E-Cigarettes and Pets Do Not Mix

E-cigarettes are
sparking heated debates as lawmakers, medical professionals and industry
grapple over the relative safety of the nicotine-delivering devices. But for
pet owners, there is no debate. Nicotine poses a serious threat of poisoning to
dogs and cats, and e-cigarettes back a powerful punch. The problem is that many
pet owners don’t realize it. 
Pet Poison Helpline has
encountered a sharp uptick in calls concerning cases of nicotine poisoning in
pets that ingested e-cigarettes or liquid nicotine refill solution. In fact,
over the past six months, cases have more than doubled, indicating that along
with their increased popularity, the nicotine-delivering devices are becoming a
more significant threat to pets. While dogs account for the majority of cases,
nicotine in e-cigarettes and liquid refill solution is toxic to cats as well.

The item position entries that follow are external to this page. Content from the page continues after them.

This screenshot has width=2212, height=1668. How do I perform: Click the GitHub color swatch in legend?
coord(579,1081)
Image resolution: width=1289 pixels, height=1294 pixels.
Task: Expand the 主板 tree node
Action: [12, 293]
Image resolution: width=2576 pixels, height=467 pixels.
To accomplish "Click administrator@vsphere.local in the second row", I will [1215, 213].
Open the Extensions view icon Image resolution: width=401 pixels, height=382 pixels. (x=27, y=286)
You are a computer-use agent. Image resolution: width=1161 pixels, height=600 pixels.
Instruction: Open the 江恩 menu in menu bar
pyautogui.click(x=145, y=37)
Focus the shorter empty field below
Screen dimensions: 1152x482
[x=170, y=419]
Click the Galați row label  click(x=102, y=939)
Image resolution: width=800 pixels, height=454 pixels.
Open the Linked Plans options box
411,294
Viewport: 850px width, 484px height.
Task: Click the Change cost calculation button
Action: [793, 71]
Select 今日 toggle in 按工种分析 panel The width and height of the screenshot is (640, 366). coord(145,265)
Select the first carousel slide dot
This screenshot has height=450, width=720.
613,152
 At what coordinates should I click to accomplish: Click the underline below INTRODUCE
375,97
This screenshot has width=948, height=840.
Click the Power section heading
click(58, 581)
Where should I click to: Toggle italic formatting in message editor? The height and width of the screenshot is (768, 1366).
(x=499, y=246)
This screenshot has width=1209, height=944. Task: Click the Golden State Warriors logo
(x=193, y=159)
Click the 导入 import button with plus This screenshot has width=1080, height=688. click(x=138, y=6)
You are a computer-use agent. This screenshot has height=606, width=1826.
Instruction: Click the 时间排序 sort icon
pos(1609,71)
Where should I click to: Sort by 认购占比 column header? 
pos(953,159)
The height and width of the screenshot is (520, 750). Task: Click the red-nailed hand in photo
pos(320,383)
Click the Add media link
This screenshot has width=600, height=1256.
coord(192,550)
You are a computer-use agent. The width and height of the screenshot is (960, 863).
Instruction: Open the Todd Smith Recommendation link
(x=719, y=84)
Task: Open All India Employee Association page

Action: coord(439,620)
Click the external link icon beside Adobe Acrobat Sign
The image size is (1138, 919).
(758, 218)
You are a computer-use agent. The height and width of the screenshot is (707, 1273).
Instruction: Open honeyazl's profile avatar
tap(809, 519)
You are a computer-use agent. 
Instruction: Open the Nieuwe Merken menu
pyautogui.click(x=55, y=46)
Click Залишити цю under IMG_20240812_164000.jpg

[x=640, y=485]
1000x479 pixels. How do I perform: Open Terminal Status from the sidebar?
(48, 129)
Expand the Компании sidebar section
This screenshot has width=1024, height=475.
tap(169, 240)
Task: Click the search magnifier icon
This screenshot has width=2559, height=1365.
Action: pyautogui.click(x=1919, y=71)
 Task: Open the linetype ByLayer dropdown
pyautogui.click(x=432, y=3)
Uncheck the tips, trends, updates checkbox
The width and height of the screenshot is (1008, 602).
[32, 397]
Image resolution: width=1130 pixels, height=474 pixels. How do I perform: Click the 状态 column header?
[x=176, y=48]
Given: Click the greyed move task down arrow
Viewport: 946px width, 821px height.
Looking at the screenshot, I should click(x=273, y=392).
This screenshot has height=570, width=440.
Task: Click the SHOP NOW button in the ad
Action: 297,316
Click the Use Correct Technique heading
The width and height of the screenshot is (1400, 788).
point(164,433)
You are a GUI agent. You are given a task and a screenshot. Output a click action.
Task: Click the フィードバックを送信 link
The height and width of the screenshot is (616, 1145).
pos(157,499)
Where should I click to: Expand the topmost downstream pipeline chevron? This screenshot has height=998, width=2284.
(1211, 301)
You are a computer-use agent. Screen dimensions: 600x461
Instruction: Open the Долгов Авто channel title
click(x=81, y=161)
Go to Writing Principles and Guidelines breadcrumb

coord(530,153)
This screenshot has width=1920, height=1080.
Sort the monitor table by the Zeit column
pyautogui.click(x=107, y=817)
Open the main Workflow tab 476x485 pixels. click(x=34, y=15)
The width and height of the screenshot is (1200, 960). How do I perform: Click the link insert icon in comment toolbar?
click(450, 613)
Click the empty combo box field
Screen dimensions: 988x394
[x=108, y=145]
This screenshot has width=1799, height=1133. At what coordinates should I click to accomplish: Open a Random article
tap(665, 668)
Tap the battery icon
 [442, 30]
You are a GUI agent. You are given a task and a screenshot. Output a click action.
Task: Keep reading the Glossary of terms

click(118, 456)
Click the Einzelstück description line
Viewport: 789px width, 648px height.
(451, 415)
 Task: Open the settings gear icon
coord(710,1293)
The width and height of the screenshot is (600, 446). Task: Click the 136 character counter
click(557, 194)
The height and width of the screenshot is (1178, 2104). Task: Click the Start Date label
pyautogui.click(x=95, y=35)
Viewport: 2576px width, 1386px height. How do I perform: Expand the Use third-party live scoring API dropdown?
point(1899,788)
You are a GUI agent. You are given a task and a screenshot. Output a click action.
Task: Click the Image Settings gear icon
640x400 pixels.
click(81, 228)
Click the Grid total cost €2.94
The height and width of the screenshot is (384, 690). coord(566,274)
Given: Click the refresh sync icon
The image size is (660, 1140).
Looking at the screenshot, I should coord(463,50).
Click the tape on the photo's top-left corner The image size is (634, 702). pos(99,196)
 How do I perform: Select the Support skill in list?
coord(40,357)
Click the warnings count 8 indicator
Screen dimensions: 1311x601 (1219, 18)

“We’ve handled cases for pets poisoned by eating traditional cigarettes or
tobacco products containing nicotine for many years,” said Ahna Brutlag, DVM,
MS, DABT, DABVT and associate director of veterinary services at Pet Poison
Helpline. “But, as the use of e-cigarettes has become more widespread, our call
volume for cases involving them has increased considerably.” In an effort to
educate pet owners before an accident occurs, Pet Poison Helpline offers this
important safety information. 
What are
e-cigarettes? 
E-cigarettes are simply
another way of delivering nicotine. Designed to resemble traditional
cigarettes, the battery operated devices atomize liquid that contains nicotine,
turning it into a vapor that can be inhaled. The most recent craze is flavored
e-cigarettes, which are available in an array of flavors from peppermint to
banana cream pie, and everything in between. 
What makes e-cigarettes
toxic to pets? 
The aroma of liquid
nicotine in e-cigarettes can be alluring to dogs, and flavored e-cigarettes
could be even more enticing. The issue is the amount of nicotine in each
cartridge, which is between 6 mg and 24 mg. So, each cartridge contains the
nicotine equivalent of one to two traditional cigarettes, but purchase packs of
five to 100 cartridges multiply that amount many times over, posing a serious
threat to pets who chew them. For example, if a single cartridge is ingested by
a 50-pound dog, clinical signs of poisoning are likely to occur. But if a dog
that weighs 10 pounds ingests the same amount, death is possible. Dogs of any
weight that ingest multiple e-cigarette cartridges are at risk for severe
poisoning and even death. In addition to the toxicity of nicotine, the actual
e-cigarette casing can result in oral injury when chewed, and can cause
gastrointestinal upset with the risk of a foreign body obstruction. Some
e-cigarette users buy vials of liquid nicotine solution for refilling
e-cigarette cartridges. The solution is commonly referred to as “e-liquid” or
“e-juice.” The small bottles hold enough liquid to fill multiple cartridges,
meaning they contain a considerable amount of nicotine. Pet owners should be
very careful to store them out of the reach of pets. 
What happens when
e-cigarettes are ingested by pets?
Nicotine poisoning in
pets has a rapid onset of symptoms – generally within 15 to 60 minutes
following ingestion. Symptoms for dogs and cats include vomiting, diarrhea,
agitation, elevations in heart rate and respiration rate, depression, tremors,
ataxia, weakness, seizures, cyanosis, coma, and cardiac arrest. 
What to do if a pet is
exposed? 
Because nicotine
poisoning can happen so rapidly following ingestion, prompt veterinary care can
mean the difference between life and death for a pet. Home care is not
generally possible with nicotine exposure due to the severity of poisoning,
even in small doses. Take action immediately by contacting a veterinarian or
Pet Poison Helpline at 1-800-213-6680. As always, prevention is the best
medicine. E-cigarettes, cartridges and vials of refilling solution should
always be kept out of the reach of pets and children.